Brandon and Holly from my first marriage. Also part of my family are Jenny and Brian, Stephanie’s children.

One in Colorado Springs, Dorian (Brandon’s son), and two in Atlanta, Lauran Ashley and Lexie from Brian and his wife Catherine.

Any of your family members still here?
Yes, all six of us siblings (one brother passed away) and about 60 other relatives, including cousins and their kids and kids.

Can you tell us about your grandparents/parents?
My great-grandfather on my mother's side was James Odgers. He and his wife Hannah moved here in 1890 from England when he was hired by William Palmer to be the landscaper/grounds-keeper for Glen Eyrie. They lived at 2904 W. Colorado Ave.
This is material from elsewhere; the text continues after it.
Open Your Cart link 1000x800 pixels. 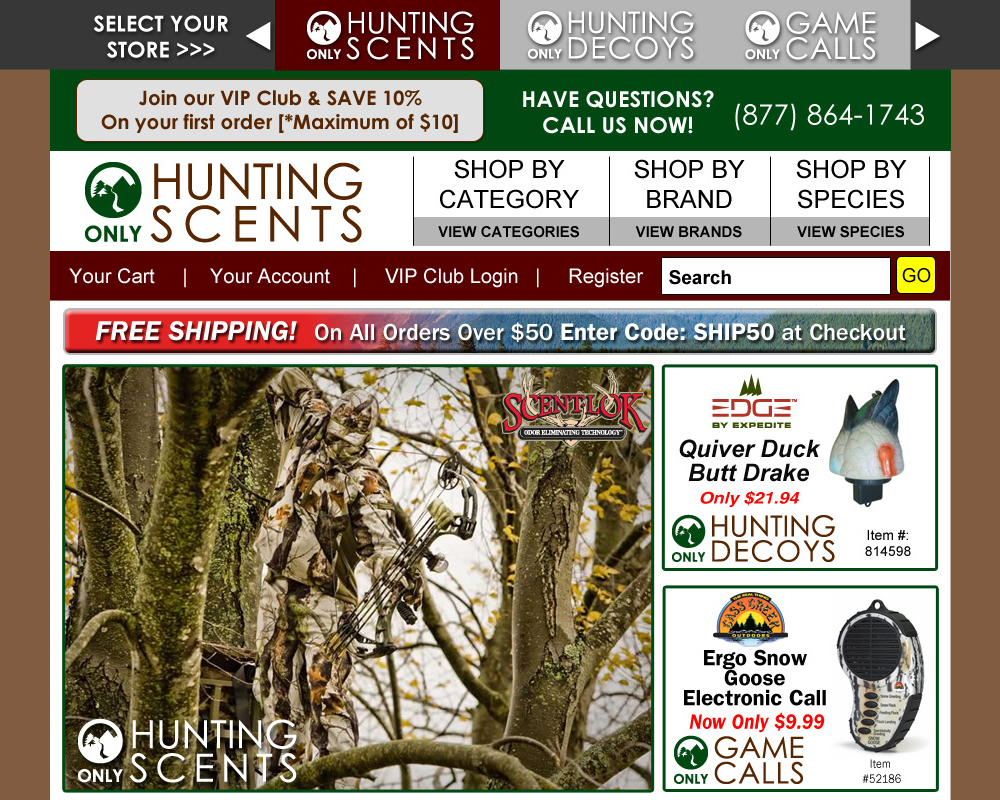pos(112,276)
They had four children, William, James, Mary and Lil. Mary Odgers met Alfred Reid and they married in 1906. He was an electrician on the Midland Railroad. Mary was a homemaker. She and Alfred had seven children. Helen, the sixth child, married Lloyd Parker (my father) in 1938. Alfred Reid's father, Andrew Reid, had worked for Greenlee Quarry (now part of Red Rock Canyon Open Space), and he and his wife Mary (Mathewson), lived at 31st and Pikes Peak (where the Vietnamese restaurant is now).
       My grandfather on my father's side was Carl Parker. He owned a wheat farm in Kansas and died of diabetes. His wife Nellie lost the farm in the '30's and moved out here with Lloyd and her two daughters. Lloyd worked in the mines in Cripple Creek and met Helen here in the Springs. Lloyd became a lumber salesman and then the owner of a fence company, Parker Fence.
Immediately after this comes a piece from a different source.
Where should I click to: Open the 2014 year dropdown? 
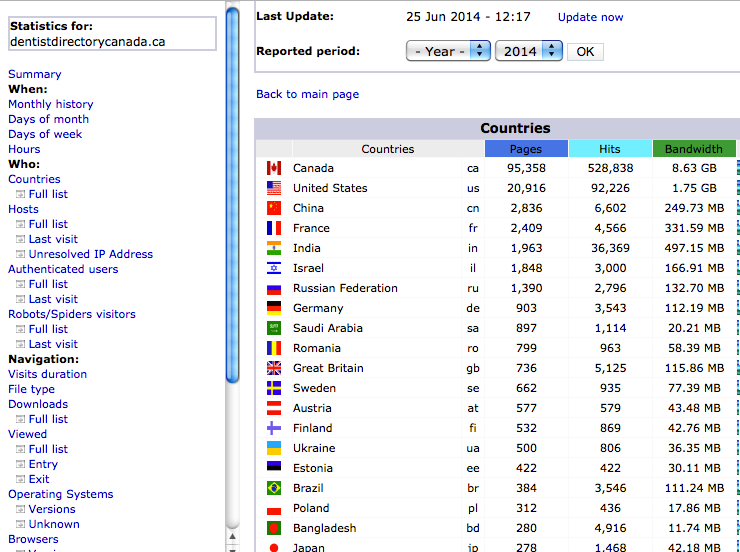pyautogui.click(x=528, y=51)
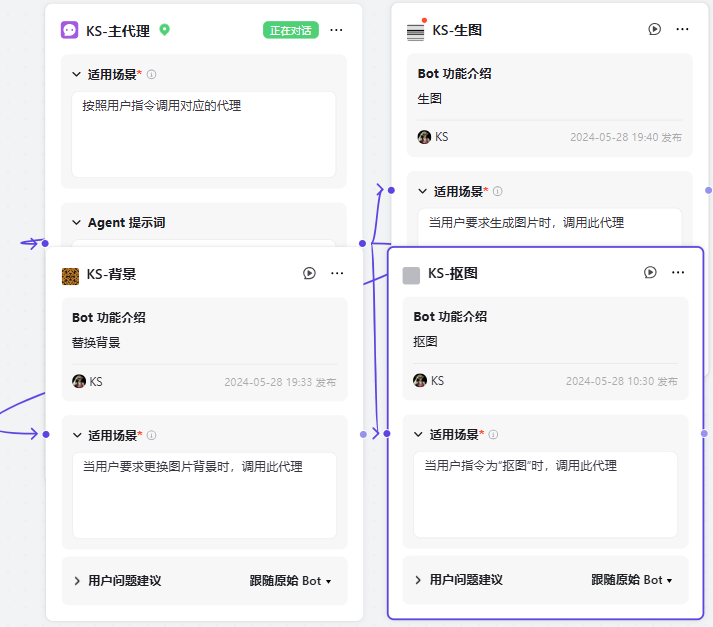Collapse 适用场景 section in KS-抠图 card

coord(418,434)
(from left) Fern, Bernita and Lloyd Parker.
Courtesy of Don Parker
What are your best memories of growing up on the Westside?
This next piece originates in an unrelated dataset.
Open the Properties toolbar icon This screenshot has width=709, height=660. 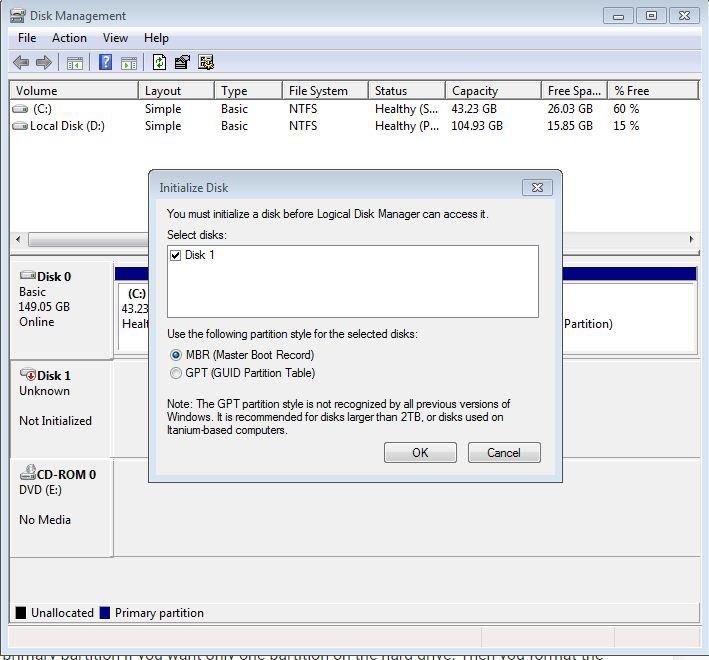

Playing at the Roundhouse and trying to turn the turntable. Chug Hill (west of 19th on Glen Street). Larry Sokol rode his donkey named Nell and oftentimes would pull us up the hill in our “chugs” with a long rope. We'd each grab a part of the rope. A chug was a wooden squared frame, set on wheels. Later on, I was in soapbox derbies and raced go-carts.
       Our toboggan hill was where the Knolls are now. We used to get a lot of snow! The hill was high and it went as low as the other side of Rick's Garden Center. (When the Knolls got built, the dirt was moved down to where the Uintah Garden shops are now.)
       I also remember the potato chip factory (where Goodwill is now on the south side of the avenue). In the summertime the workers would set out the culls, and we were able to get those free. It always smelled so good walking by there.
       I had a paper route for 10 years. Started out with 30 papers for the Free Press and then added on the Gazette and dropped the Free Press. I quit the route with 220 papers each day when I was 17 years old.
       I am a 1959 graduate of the last class of Colorado Springs High School.
       A lot happened at Bancroft Park, including the Friday night movies and we had fun watching the old gents, in their derby hats, play at the well-maintained croquet course there in the daytime.
       My Grandma Reid would tell us stories about sitting on the Mesa and watching the Indians camping at the spring in what's now Sondermann Park, just off Broadview and Mesa Road.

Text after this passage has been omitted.